What are Minnesota Voice Phishing Scams?

In voice phishing, the scammer impersonates legitimate companies or financial institutions over phone calls in order to steal money as well as personal and financial information. Scammers involved in voice phishing typically make phone calls using Voice over Internet Protocol (VoIP) applications. These calls can be made from anywhere in the world and are almost untraceable because they are made over the internet. To further avoid detection, scammers also use automated dialers to deliver pre-recorded messages and caller ID spoofing to falsify caller ID information. VoIP also makes these calls somewhat inexpensive, hence, even a low success rate makes voice phishing lucrative to scammers.

What are Minnesota Grandparent Scams?

Here, crooked individuals impersonate a grandchild in distress. The elderly, such as grandparents, are the targets in this scam. The scam typically starts with a phrase like Hi Grandpa or Hi Grandma! Do you know who this is? Many grandparents respond with a name that the scammer assumes for the purpose of their scams. The "grandchild" describes some type of extremely urgent scenario, such as needing to leave a foreign country, paying a medical bill, or needing bail money, a ticket home, or auto-repair money. Such scammers claim to be embarrassed to ask others and try to dissuade the grandparents from contacting other family members. Financial requests are preferred through Western Union or MoneyGram.

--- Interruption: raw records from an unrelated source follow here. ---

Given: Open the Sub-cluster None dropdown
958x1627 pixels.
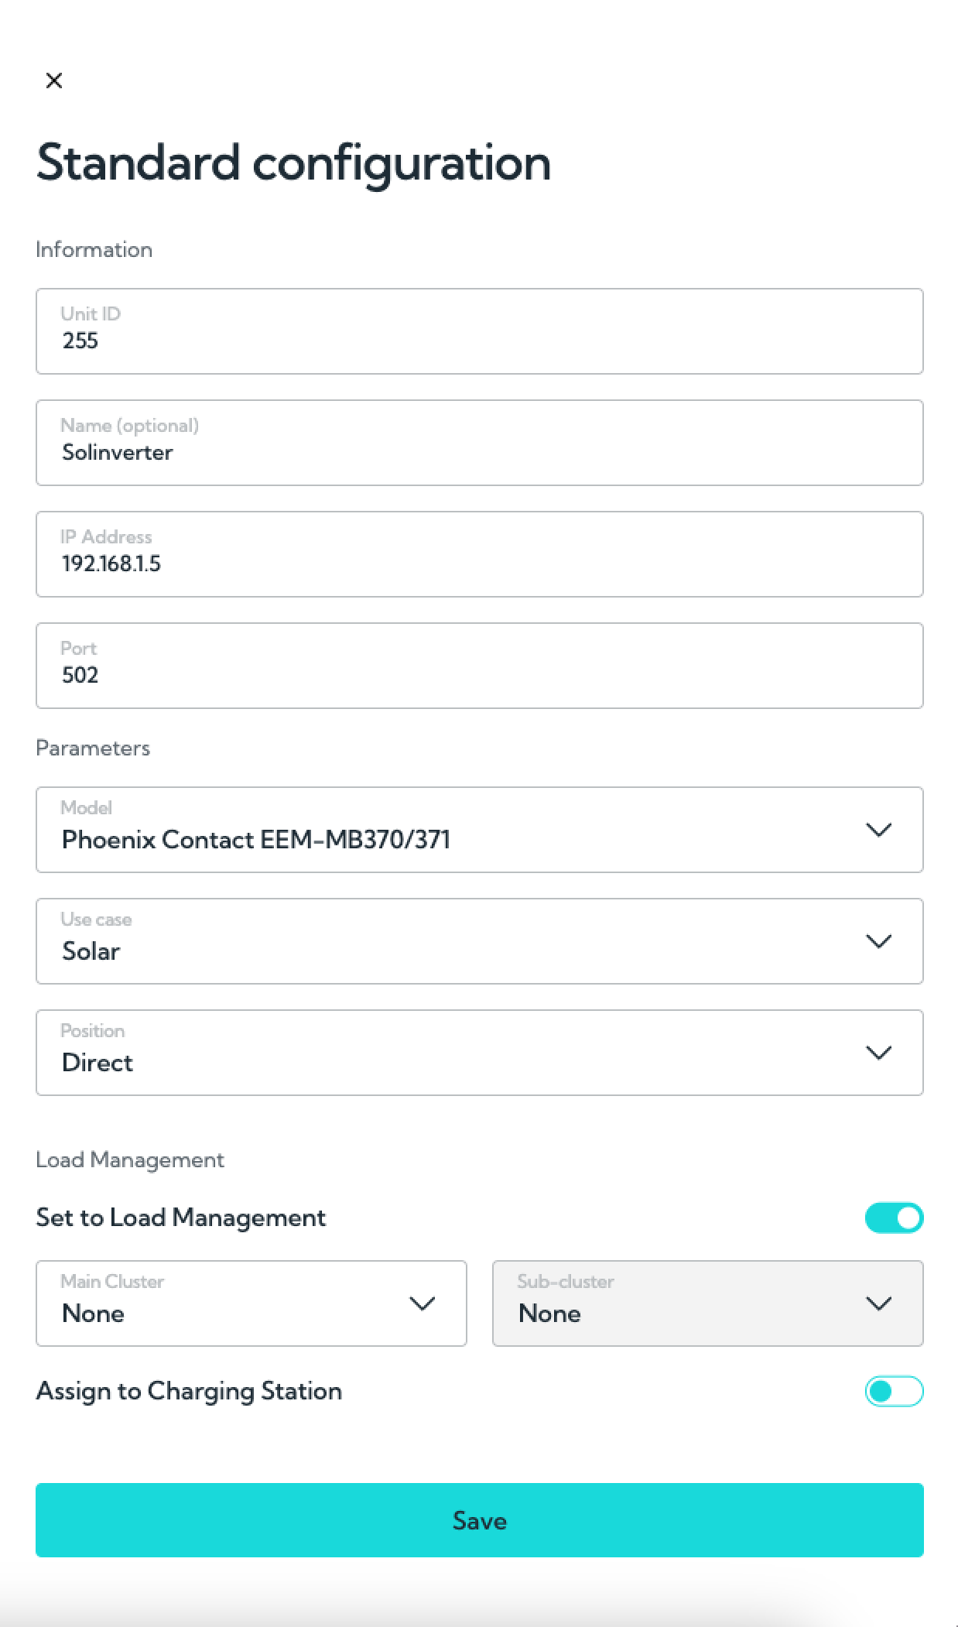Looking at the screenshot, I should pos(708,1303).
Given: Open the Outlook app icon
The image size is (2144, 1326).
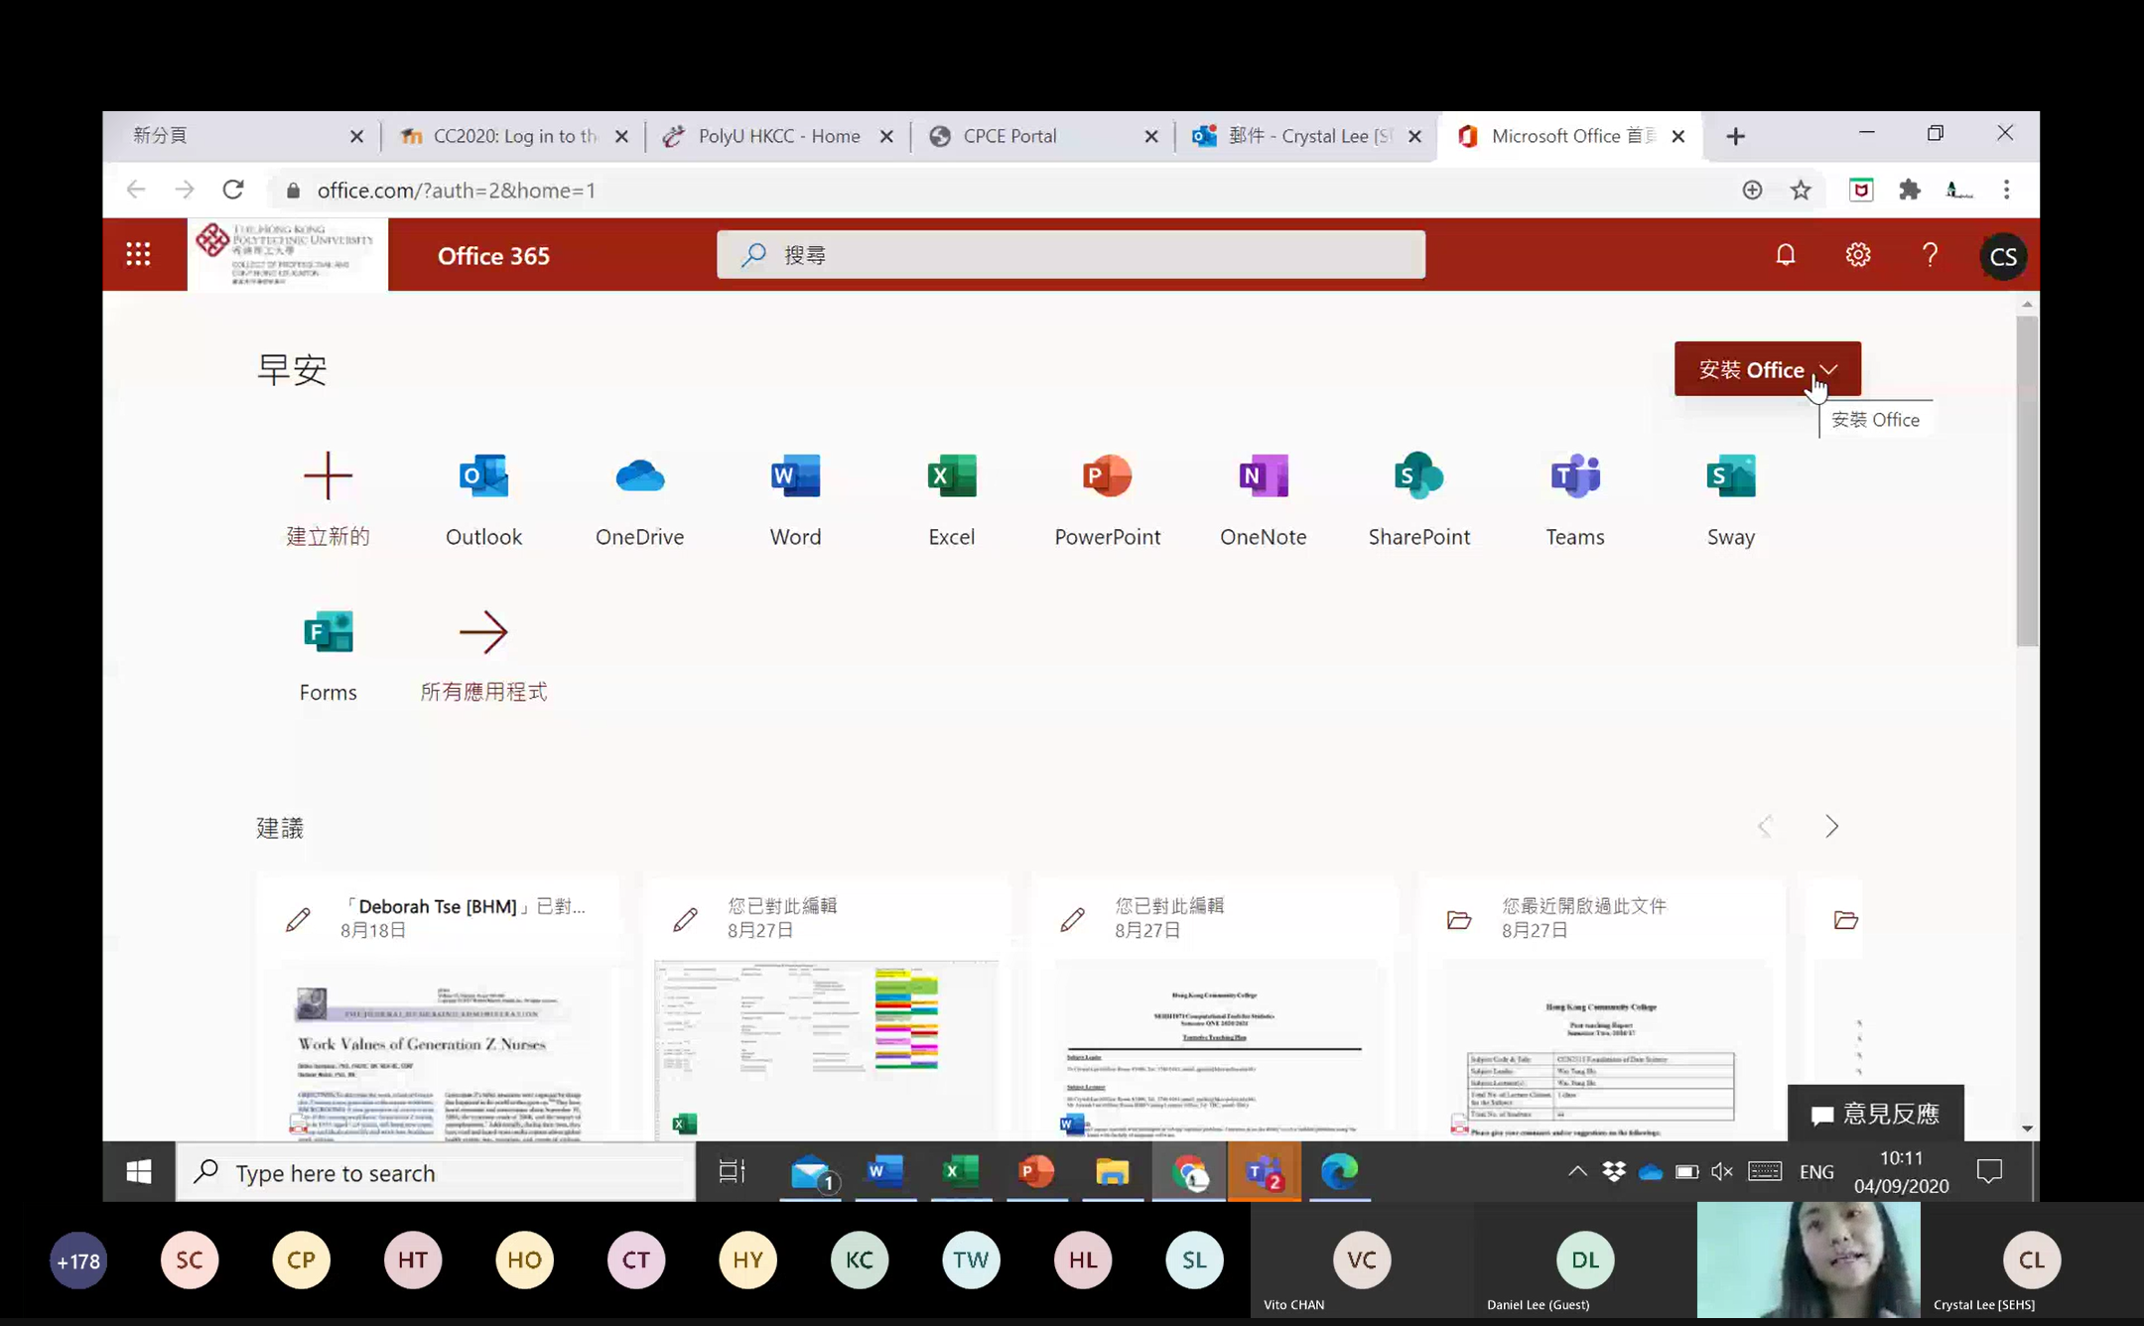Looking at the screenshot, I should click(483, 477).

In some situations, the scammer may investigate the identity of a grandchild before initiating a call to the grandparent or pretend to be a third party such as a bail bondsman or a government official. Note that requests for secrecy, an urgent request for money, and the involvement of a family member are the tell-tale signs of a grandparent scam.

What are Minnesota “Can You Hear Me” Scams?

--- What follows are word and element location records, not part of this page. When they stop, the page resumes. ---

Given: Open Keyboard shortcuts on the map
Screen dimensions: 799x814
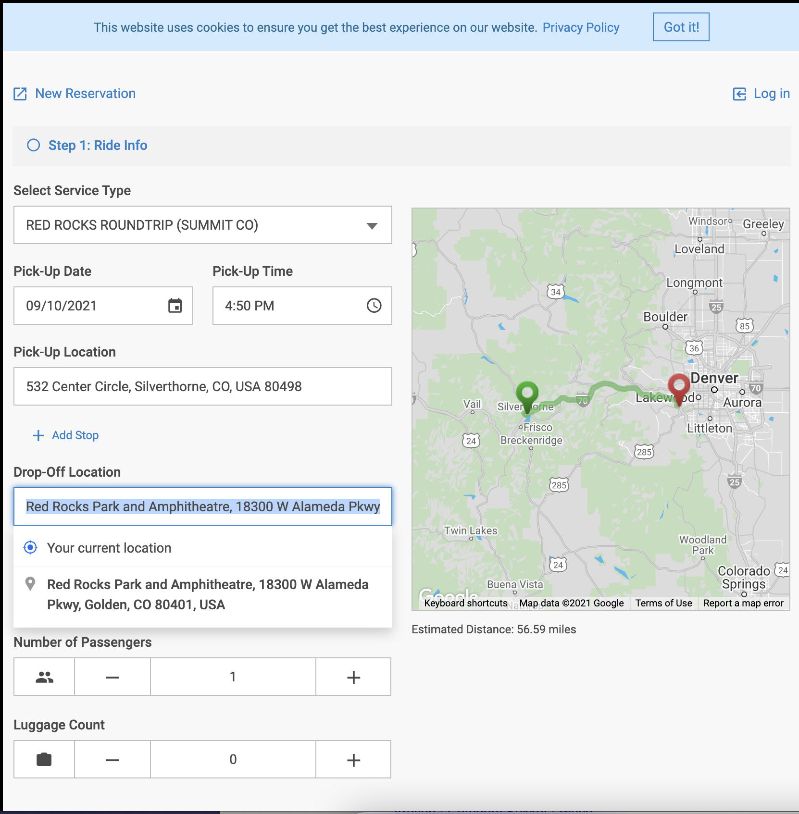Looking at the screenshot, I should 465,603.
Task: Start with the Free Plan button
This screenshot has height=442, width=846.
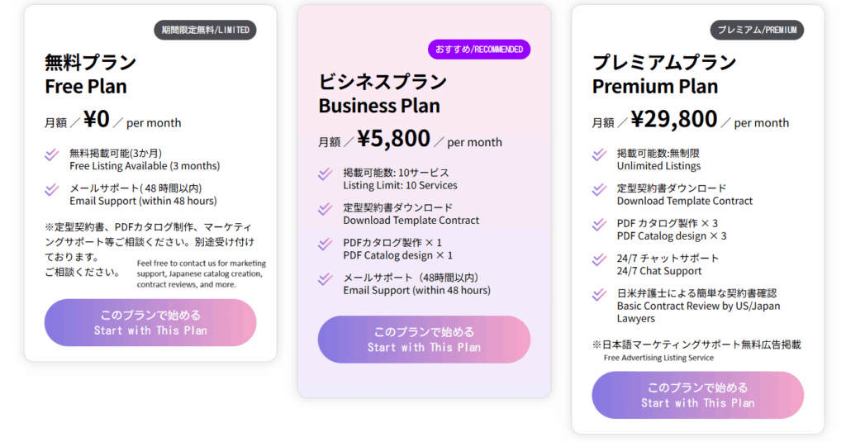Action: coord(150,322)
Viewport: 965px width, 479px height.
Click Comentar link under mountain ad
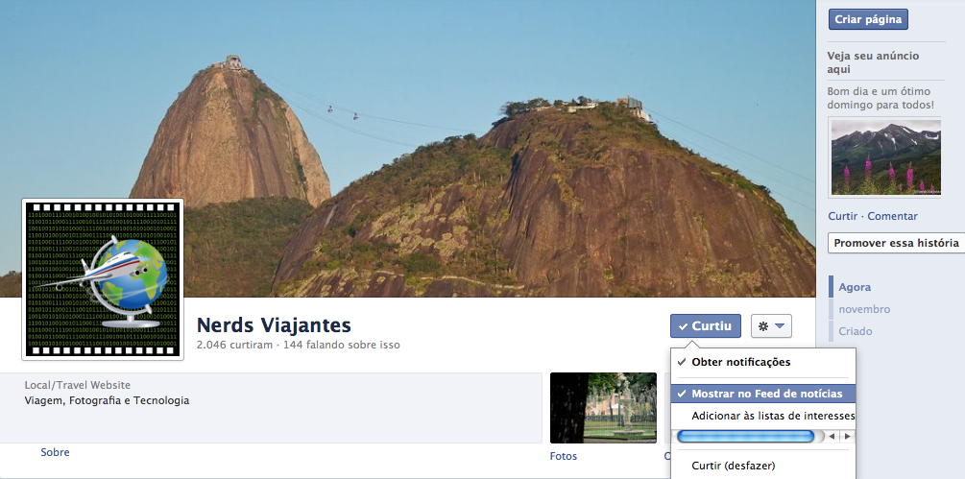892,216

"Can you hear me?" "Is this you?" "Are you there?" Wisconsin residents get these or similar questions during "Can You Hear Me" phone scam calls which appear to be coming from their people in their localities. The goal of the scammer is to get the target to answer "yes." By answering "yes", the target inadvertently notifies robo-callers that their number is an active telephone number that can be sold to telemarketers for a high price. This leads to several unwanted and annoying calls.

In other cases, the scammer may record the "yes" and use the recording to claim authorized charges to the target’s credit card or account like they were authorized by the target. Financial information may also be obtained from this form of identity theft.

How Do I Avoid Becoming a Victim of a Phone Scam?

Being wary of strange callers and unknown numbers are important tips to know to avoid phone scams. Other useful tips include:

  • Do not send money or give out personal information in response to an unexpected request.
  • Do online searches. Type a product or company name into a search engine with words like "scam", "complaint", and "review". Use reverse phone lookup searches to identify unknown callers and businesses. Phone numbers may also be verified online to see if other people have reported them as scams.
  • Do not trust the caller ID on your phone. Scammers now use spoofing to falsify the caller ID information. Hence, names and numbers regardless of where they seem to be coming from are not always real. If a caller asks for money or personal information, hang up. If you later think the caller is genuine, call back using a number you know is genuine.
  • Do not pay upfront for a promise. Scammers ask for upfront payment for debt relief, mortgage assistance, loan offers, and jobs. Some may claim you have won a prize, but you must pay taxes or fees. If you send money to them, they will most likely disappear.
  • Consider the method of payment: If a caller insists on payments through less-secure methods like Western Union or MoneyGram. It is most likely a scam. Government offices and reputable companies will not require you to use these methods or others such as iTunes, MoneyPak, and cryptocurrencies.
  • Hang up on robocalls. If you answer the phone but hear a recorded message, hang up immediately. Do not press any button to speak to a person.
  • Sign up online for free scam alerts from the Federal Trade Commission (FTC).
  • Report scammers to local law enforcement agencies in Minnesota and the FTC.
  • Add your phone number to the National Do Not Call Registry.